If you’re a regular upmarket traveller, soon enough you will ceased to be surprised by London’s luxury hospitality options: one five star hotel is, eventually, much like another. Enter the Shangri-La Hotel at The Shard London, Signature Suites. A mouthful to say but, rest assured, a treat like no other to stay in. The height of decadence in every sense (you’ll get a view like no other from a suite in London’s iconic The Shard), a few nights in the Signature Suites truly does make a visit to remember.

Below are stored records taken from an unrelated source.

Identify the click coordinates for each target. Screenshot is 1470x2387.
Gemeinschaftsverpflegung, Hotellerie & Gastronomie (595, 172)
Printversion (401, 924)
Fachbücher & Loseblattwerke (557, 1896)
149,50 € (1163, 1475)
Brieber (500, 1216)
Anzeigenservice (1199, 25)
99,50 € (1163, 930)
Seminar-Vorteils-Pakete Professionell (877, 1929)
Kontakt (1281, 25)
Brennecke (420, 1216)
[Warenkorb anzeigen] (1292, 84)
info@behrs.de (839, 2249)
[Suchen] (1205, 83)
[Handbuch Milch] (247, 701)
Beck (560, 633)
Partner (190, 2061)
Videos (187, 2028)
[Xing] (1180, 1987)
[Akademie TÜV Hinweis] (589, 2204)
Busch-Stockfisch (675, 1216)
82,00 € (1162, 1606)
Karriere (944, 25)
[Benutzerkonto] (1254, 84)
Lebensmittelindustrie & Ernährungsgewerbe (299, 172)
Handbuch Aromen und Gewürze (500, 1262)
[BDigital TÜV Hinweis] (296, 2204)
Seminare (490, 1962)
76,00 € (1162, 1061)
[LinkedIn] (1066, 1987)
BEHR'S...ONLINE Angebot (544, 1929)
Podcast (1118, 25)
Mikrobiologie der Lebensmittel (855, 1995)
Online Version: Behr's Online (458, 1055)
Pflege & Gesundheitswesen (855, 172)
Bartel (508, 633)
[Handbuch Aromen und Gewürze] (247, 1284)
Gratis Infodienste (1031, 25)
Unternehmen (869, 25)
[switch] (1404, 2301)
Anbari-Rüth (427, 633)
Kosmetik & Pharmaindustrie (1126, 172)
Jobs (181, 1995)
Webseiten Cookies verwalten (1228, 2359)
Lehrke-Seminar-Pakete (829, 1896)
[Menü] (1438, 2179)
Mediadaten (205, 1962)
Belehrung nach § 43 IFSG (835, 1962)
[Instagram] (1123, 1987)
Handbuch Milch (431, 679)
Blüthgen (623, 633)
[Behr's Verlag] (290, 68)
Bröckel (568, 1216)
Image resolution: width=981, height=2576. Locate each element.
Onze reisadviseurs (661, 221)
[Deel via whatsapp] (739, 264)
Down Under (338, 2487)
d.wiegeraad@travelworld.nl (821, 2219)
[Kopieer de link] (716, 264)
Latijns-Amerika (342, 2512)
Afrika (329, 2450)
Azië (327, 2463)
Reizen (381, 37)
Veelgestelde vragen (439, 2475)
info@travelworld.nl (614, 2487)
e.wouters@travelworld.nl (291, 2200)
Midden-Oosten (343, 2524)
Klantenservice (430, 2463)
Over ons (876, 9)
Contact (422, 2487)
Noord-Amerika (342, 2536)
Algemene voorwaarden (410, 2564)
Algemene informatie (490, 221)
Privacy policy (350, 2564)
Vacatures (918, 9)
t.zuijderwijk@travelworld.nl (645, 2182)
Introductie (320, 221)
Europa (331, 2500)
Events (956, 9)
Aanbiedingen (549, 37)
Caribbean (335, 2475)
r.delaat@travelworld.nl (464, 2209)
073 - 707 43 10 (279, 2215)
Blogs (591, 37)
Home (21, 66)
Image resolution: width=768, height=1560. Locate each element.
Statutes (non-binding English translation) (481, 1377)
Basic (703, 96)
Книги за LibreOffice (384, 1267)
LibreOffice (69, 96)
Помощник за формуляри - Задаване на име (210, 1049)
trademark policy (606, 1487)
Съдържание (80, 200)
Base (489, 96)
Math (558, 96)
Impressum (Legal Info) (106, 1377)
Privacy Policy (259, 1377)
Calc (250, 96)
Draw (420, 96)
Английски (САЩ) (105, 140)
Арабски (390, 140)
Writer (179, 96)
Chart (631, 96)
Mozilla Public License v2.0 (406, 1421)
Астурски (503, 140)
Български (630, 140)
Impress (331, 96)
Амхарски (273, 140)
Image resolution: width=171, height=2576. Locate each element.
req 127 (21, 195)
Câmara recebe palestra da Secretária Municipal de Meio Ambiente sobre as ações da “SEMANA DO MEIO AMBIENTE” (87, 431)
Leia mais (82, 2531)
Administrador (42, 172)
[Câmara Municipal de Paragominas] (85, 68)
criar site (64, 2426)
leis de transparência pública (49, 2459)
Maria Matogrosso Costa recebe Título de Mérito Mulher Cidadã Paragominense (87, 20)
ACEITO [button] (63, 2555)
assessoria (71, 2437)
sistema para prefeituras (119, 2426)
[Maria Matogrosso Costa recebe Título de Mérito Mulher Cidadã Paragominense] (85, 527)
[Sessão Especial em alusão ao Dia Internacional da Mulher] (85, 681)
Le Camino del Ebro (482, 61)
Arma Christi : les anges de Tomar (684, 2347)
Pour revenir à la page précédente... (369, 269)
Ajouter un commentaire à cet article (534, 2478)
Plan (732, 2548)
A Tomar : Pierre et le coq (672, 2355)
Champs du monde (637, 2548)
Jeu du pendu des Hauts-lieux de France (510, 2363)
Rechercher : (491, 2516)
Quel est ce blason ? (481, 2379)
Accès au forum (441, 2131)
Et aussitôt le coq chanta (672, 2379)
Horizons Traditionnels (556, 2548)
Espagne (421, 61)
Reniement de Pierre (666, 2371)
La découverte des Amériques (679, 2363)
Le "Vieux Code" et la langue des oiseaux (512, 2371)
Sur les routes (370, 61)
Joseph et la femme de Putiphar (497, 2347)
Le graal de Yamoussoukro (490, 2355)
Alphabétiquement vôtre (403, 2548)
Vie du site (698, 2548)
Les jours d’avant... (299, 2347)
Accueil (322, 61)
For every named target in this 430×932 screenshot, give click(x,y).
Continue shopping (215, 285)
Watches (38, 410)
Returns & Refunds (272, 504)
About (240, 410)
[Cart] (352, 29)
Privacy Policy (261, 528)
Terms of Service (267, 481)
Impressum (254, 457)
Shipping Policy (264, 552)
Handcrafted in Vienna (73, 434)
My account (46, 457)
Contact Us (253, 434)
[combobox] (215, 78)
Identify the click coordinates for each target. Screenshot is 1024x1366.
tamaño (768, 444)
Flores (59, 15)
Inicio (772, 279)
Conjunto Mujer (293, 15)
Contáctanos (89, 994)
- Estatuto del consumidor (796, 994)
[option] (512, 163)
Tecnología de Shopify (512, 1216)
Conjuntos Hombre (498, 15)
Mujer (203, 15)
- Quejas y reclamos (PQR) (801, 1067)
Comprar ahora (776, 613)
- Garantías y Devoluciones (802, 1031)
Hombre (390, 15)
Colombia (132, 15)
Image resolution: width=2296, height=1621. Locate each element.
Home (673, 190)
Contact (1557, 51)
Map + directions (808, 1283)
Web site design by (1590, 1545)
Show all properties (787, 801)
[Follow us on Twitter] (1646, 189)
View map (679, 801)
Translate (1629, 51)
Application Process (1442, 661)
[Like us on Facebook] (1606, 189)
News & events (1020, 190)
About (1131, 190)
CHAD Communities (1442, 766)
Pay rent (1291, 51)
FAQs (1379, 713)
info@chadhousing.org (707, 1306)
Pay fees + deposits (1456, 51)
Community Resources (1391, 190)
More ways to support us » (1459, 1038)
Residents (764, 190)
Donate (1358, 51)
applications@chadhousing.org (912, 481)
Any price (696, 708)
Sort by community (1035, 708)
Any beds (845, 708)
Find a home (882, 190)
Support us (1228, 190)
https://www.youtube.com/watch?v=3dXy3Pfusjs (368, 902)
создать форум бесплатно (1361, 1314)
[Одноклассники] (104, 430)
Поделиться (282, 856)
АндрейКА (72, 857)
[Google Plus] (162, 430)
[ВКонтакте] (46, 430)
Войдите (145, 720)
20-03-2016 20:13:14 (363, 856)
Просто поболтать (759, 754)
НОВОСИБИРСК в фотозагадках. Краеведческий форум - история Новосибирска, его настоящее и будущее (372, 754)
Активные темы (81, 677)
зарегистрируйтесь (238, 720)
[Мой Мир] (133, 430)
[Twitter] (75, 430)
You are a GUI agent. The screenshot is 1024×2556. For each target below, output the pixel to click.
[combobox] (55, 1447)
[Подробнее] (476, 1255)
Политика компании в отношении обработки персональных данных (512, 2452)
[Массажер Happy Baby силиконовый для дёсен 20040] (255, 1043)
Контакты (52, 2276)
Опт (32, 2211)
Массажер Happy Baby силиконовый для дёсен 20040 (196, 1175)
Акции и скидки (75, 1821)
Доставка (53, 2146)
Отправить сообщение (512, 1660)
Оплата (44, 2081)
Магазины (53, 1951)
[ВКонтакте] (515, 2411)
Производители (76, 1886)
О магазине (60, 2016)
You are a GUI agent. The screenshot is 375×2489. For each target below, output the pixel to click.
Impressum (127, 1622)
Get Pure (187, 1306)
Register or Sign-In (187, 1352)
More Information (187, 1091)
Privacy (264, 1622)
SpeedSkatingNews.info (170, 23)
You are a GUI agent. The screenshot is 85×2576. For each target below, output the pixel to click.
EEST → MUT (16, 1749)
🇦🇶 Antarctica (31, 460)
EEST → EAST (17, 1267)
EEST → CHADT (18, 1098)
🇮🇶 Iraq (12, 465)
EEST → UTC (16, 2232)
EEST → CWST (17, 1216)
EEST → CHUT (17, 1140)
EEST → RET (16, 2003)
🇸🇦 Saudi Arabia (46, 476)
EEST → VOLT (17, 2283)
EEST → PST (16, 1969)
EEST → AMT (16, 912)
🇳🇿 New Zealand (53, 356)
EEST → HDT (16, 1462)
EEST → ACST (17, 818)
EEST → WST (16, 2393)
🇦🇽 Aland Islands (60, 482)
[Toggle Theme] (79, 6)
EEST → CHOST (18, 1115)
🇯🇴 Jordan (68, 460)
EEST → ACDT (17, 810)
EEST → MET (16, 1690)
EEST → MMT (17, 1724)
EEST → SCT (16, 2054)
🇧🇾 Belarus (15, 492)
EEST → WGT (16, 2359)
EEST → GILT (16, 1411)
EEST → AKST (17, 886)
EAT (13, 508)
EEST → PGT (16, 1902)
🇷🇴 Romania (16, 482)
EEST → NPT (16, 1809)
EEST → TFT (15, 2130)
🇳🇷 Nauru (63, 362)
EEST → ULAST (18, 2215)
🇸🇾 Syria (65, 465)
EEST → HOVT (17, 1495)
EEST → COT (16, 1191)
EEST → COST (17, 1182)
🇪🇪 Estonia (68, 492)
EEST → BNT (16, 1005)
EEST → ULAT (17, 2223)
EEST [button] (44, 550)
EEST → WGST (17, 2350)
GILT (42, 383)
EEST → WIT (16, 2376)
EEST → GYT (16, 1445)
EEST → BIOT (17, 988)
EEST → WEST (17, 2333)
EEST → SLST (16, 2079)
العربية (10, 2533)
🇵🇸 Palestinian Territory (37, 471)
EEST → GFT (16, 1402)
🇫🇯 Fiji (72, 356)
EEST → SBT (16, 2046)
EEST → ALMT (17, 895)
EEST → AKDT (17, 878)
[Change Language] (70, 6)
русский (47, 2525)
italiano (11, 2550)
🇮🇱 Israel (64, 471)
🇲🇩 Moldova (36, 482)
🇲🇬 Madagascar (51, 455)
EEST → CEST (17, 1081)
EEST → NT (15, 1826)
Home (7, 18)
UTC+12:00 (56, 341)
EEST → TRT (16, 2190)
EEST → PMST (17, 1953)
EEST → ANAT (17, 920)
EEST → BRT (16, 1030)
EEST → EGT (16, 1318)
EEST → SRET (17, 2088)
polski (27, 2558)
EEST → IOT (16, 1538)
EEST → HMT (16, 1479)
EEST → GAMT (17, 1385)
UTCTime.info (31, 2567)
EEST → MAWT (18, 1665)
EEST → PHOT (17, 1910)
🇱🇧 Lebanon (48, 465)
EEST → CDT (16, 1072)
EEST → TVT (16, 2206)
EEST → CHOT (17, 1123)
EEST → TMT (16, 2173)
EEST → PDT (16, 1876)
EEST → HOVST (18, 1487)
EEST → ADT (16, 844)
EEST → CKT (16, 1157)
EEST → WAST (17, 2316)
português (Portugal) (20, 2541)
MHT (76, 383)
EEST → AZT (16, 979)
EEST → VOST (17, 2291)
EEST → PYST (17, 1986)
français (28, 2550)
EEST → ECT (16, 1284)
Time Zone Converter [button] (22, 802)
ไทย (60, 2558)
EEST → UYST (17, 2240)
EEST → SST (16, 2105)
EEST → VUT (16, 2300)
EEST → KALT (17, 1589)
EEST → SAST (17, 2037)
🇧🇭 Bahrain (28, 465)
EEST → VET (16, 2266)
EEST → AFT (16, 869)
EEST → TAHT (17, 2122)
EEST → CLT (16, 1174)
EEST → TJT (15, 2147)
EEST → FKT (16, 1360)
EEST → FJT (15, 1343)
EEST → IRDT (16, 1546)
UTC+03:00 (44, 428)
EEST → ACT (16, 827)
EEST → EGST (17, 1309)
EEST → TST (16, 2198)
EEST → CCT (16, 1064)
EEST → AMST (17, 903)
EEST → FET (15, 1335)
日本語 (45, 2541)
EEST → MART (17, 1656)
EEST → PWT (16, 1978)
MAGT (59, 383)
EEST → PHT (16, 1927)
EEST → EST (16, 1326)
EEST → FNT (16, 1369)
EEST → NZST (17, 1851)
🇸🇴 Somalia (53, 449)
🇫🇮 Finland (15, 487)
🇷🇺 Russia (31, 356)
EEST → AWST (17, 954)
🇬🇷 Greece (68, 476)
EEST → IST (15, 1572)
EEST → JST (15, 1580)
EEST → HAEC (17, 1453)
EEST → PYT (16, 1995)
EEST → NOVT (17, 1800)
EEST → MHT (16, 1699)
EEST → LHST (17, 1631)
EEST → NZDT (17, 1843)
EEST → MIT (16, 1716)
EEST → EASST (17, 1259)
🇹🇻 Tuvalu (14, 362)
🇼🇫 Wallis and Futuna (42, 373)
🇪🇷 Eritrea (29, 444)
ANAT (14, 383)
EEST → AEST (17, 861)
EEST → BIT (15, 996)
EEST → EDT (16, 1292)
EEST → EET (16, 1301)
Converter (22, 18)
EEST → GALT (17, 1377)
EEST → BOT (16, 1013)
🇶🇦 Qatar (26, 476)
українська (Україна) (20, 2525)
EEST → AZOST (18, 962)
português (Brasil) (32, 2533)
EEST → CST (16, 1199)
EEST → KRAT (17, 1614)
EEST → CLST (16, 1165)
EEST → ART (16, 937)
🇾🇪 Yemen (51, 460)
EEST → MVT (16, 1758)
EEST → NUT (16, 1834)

Starting at the top, both figuratively and literally, has to be the imaginatively named Shangri-La Suite: one of the largest and most spectacular suites around (at 188 square metres), it’s serviced with a personal butler service, a private lift and some of the most rarefied interior design you’re likely to have encountered. It’s no wonder the decor is so elegant when you hear that lauded Italian design maestros Francesca Muzio and Silvia Orlandini are behind the elegant custom made silk wallpaper and beautifully constructed furnishings. Then there’s the bed; not satisfied withe the quotidian Egyptian cottons that are ten-a-penny in any top-end hotel, the guys at Shangri-La are so determined for you to have the best nights sleep that they’ve used patented body-contouring technology and Frette 1000-thread count linen to make the boastfully titled Shangri-La bed. And boy, is it something to boast about. The only downside being that your bed at home really won’t cut it after this: you’ve been warned!
If that marble clad shower and Jacuzzi bath pushes things over the edge and gives you pangs of guilt, then consider the other two Signature Suites: the Westminster Suite and the London Suite. Don’t think of them as a step down – although you might not be touching the clouds, you’re still higher than 99% of London….probably. In terms of privileges and features, you get Shangri-La’s hallowed pillow menu (throw the kitchens a curve ball: trust us, they can handle it), a dressing room that you can spin around and vogue in till your hearts content, and, of course, a bathroom full of Acqua Di Parma – cause, y’know, who needs a washbag? We’ve stayed in more hotels than you could rattle a Bus Boy’s trolley at, but this one might just be top of the heap: whatever you do, just don’t look down.